Wie habt Ihr Eure JSF Projekte zum neuen Galileo migriert?

Gruss


----------



## maki (6. Jul 2009)

Meine Antwort wird dir wohl nix nutzen, denn wir haben unseren Build Prozess auf Maven2 umgestellt, seit dem ist die IDE nebensächlich, ob Netbeans oder Eclipse 3.X ist dann egal, für alle Arten von Projekten.


----------



## reibi (6. Jul 2009)

Hi Maki .. stimmt ;-) Is aber nur relevant , wenn alles auf Maven2 eingestellt ist. Gebräuchlich bei grossen Projekten  ... naja Du weisst ja.

Einfacher (normaler) Weg, also ohne Maven geht so:

Habs grad selber rausgefunden .. für Leute dies interessant, die das gleiche problem haben.

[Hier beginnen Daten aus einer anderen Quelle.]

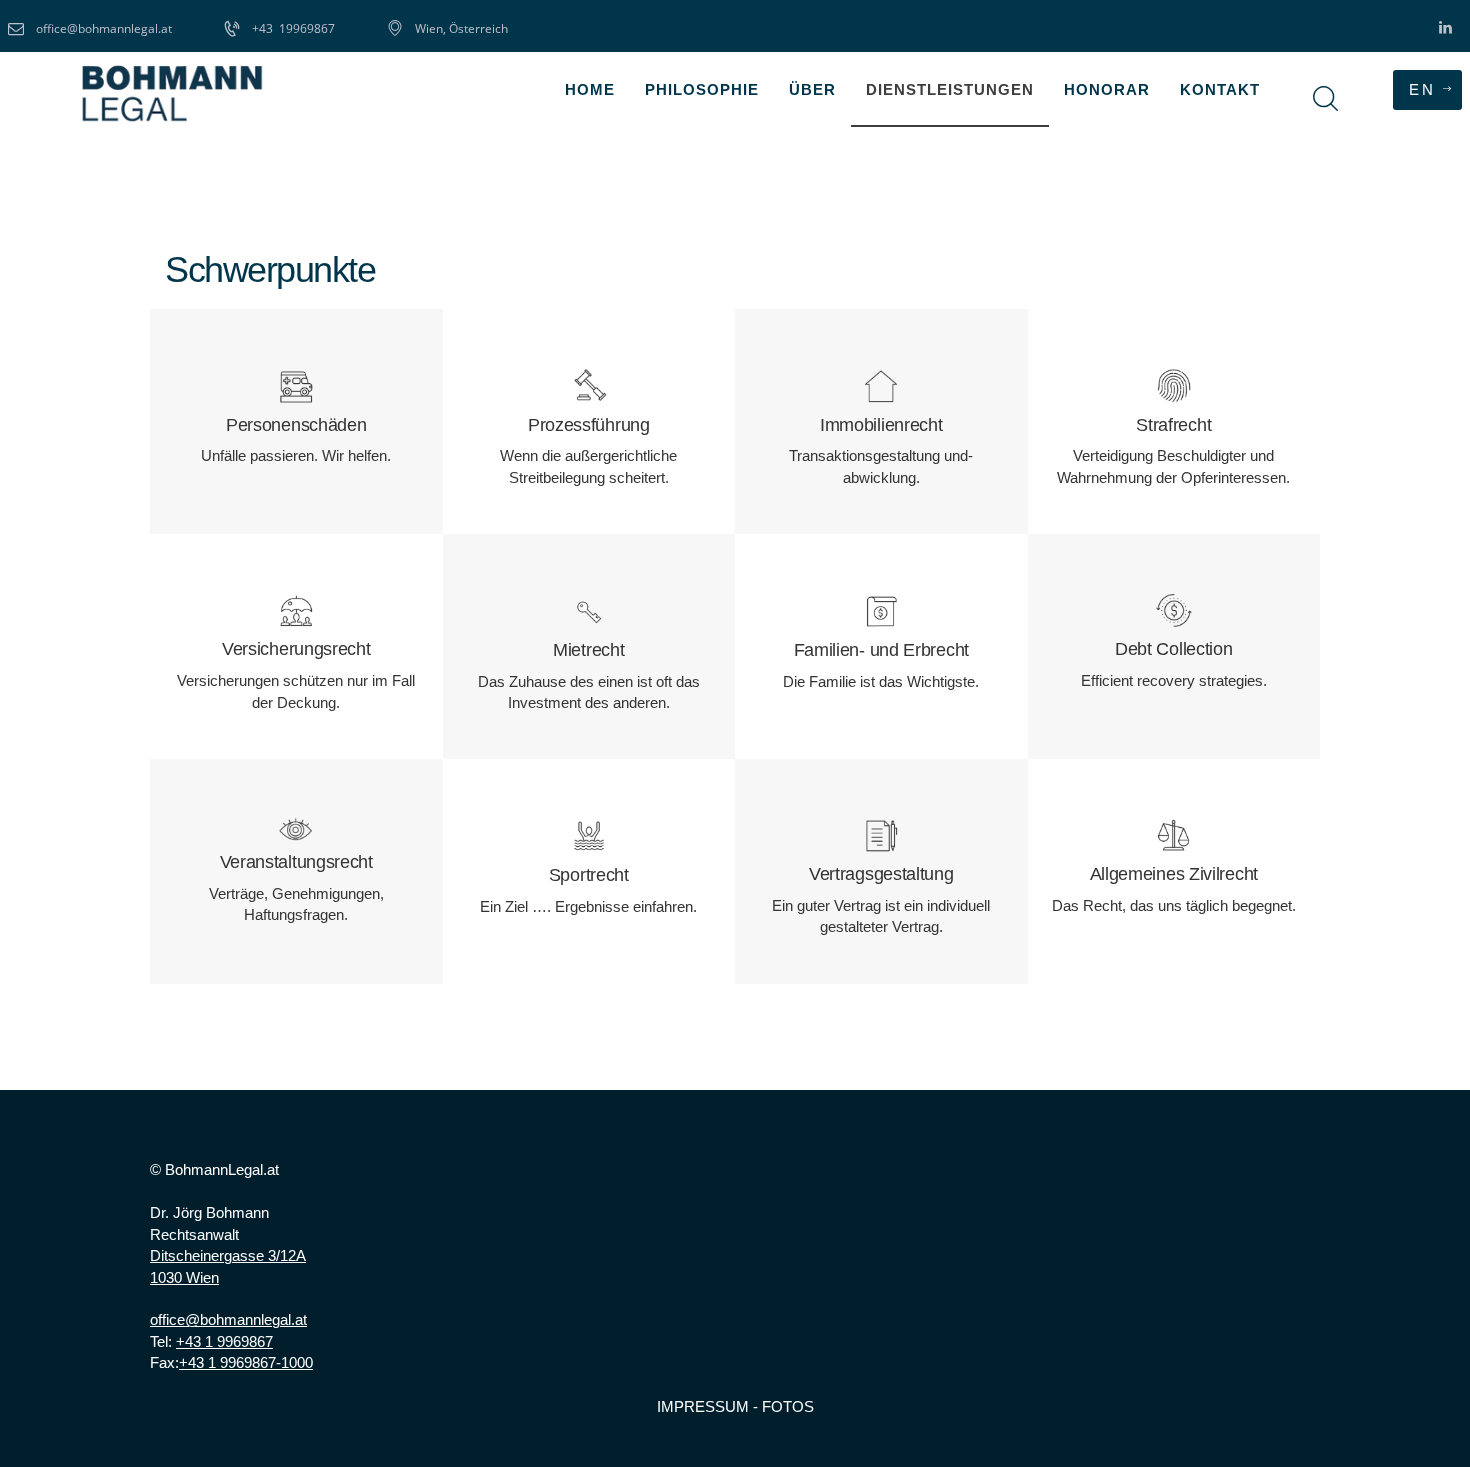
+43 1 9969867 (224, 1341)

Also in Eclipse Galileo auf Projekteigenschaften gehen.
Dort dann unter "Project Facets/Java Server Faces" auswählen
und dort dann Type "User Library" einstellen und die JSF-Implementatios-JARs in eine User Liabrary mit dem z.B-Namen "JSF-IMPL" erstellen.

FERTIG !

Der Vorteil zur normalen Erstellung einer UserLib ist, dass er automatischdie JSF-Impl mit ins Deployment der WebAPP publiziert. Das läuft dann praktisch so wie beim "alten" Ganymede.

;-)


----------